Scalable and parallel — lexical and semantic have very different cost profiles (inverted-index lookup vs encoder + ANN); running them in parallel exploits both.
Separation of concerns — the lexical path can evolve (index compaction, tokenizer updates) independently of the encoder (model retraining, index rebuild).

Canonical instance — Meta Groups Scoped Search (2026-04-21)¶

From the 2026-04-21 Meta Engineering post:

"We modernized the retrieval stage by decoupling the query processing into two parallel pathways, ensuring we capture both exact terms and broad concepts."

Concrete components:

Shared preprocessing: tokenization, normalization, rewriting.
Lexical path: Unicorn inverted index.
Semantic path: SSR (12-layer 200M-param) → Faiss ANN.
Ranker: MTML L2 supermodel on clicks + shares + comments.

Canonical wiki statement Meta makes at the ranker stage:

"Merging results from two fundamentally different paradigms — sparse lexical features and dense semantic features — required a sophisticated ranking strategy."
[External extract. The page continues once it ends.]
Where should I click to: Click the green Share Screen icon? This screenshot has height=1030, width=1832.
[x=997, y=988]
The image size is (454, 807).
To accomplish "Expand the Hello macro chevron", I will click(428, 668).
Relation to sibling patterns¶

patterns/hybrid-retrieval-bm25-vectors — the umbrella pattern. This pattern is the decoupled-parallel-pipelines realization.
patterns/parallel-retrieval-fusion — focuses on the ranker-side fusion. Complementary: fusion is what this pattern's pipelines feed into.
patterns/hybrid-lexical-vector-interleaving — an interleaving/score-fusion realization where lexical + semantic candidates are combined before ranking (min-max normalization, RRF, etc.). A distinct architecture from this pattern's "merge at ranker".

Caveats¶

The ranker becomes the fusion bottleneck — its architecture must handle heterogeneous feature sets (sparse + dense). Meta explicitly notes this: "Merging results from two fundamentally different paradigms... required a sophisticated ranking strategy" — MTML with FP8/selective layers in their case.
Query preprocessing must serve both arms, which constrains its design (cf concepts/query-preprocessing-tokenization-normalization). A preprocessing change that helps lexical but hurts the encoder's distribution can regress semantic quality.
Candidate-set sizing matters — each arm surfaces its own top-K; the ranker has to handle the merged set.

Seen in¶

sources/2026-04-21-meta-modernizing-facebook-groups-search